Every year, the supermarkets hire substantial batches of high-flying graduates to work in their buying departments. The urban mythology is that these expensively-educated young people are paid to shout down the phone, browbeating suppliers to offer yet more discounts.
This hectoring seems to be at the heart of the recent decision of the Groceries Code Adjudicator to investigate Tesco, following allegations that the company delayed payments to suppliers and unfairly handled payments for shelf promotions. These particular complaints may prove groundless. Yet they don’t exactly serve to diminish sentiment that Britain’s large firms can act as ruthless short-term profit maximisers, squeezing their supply chain for every penny. Of course, even if that is the case, we could simply see it as being part of the workings of the free market, in which the most efficient survive. But given the relative sizes of our corporate giants and most of their suppliers, there is an inherent imbalance of power at play.

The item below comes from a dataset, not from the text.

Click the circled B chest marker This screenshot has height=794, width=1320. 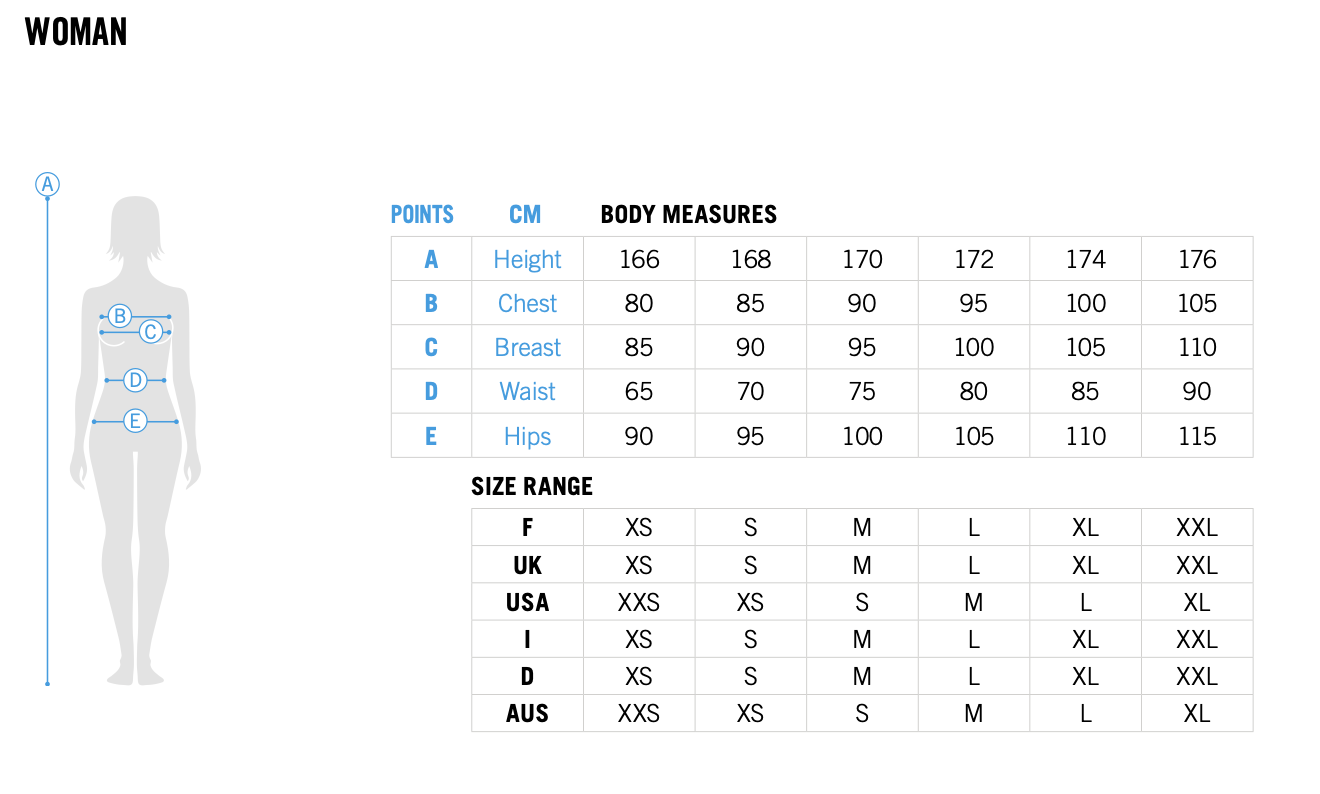click(x=120, y=316)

So how else could these supply chains be managed? Milk is a topical example, in which the much-maligned Tesco, along with Marks and Spencer and Waitrose, is cast as the good guy. It established long-term contracts with suppliers, in which the dairy farmers are probably getting around 30p a litre for milk. Amid allegations that supermarkets are using milk as a loss leader in price wars, other farmers are believed to be receiving as little as 20p a litre – below the cost of production. The National Farmers Union warns that many will be driven out of business; over the past decade, nearly 10,000 dairy farmers have left the industry.
Another answer can be found in many extant markets that function in more sophisticated ways, flying in the face of the simple economic textbook injunction of “slash costs and maximise profit”.
A 2012 paper by Alan Kirman of the University of Marseilles and Nick Vriend of Queen Mary, London, demonstrated this by studying Marseilles’ wholesale fish market. They obtained a data set documenting every single transaction that took place in the market, across a number of years. At the time, there were about 40 registered sellers, and around 400 regular buyers. The prospective buyer approaches a seller and says what he or she wants, and is quoted a price – crucially, no prices are advertised. The price quoted is on a take it or leave it basis, and there is no bargaining.
You would be forgiven for wondering how these non-conventional features translate into business. But for every type of fish, and across the market as a whole, the classic downward sloping demand curve is seen. A higher average price means less is bought. And in a reciprocal process, buyers become loyal to the sellers who offer them the highest utility. In turn, sellers tailor their products and services to these loyal buyers, who prompt higher gross revenues.
There is a lesson here for larger companies. Developing such longer term relationships may enable value to be created in the supply chain – in contrast to the conventional model, in which it is well and truly squeezed out.
Paul Ormerod is an economist at Volterra Partners LLP, a visiting professor at the UCL Centre for Decision Making Uncertainty, and author of Positive Linking: How Networks Can Transform the World.